_Set task_
Report each line of the listing below that contains the word "should". Treat case as significant.

(Element and text location data)
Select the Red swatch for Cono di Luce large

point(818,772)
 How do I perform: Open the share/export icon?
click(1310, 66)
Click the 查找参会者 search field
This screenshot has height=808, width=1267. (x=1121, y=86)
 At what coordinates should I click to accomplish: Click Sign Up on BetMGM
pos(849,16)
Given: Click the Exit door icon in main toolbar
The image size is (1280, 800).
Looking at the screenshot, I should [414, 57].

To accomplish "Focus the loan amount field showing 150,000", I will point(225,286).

_Response_
 At what coordinates should I click to accomplish: Click Sign Up on BetMGM
Looking at the screenshot, I should [414, 57].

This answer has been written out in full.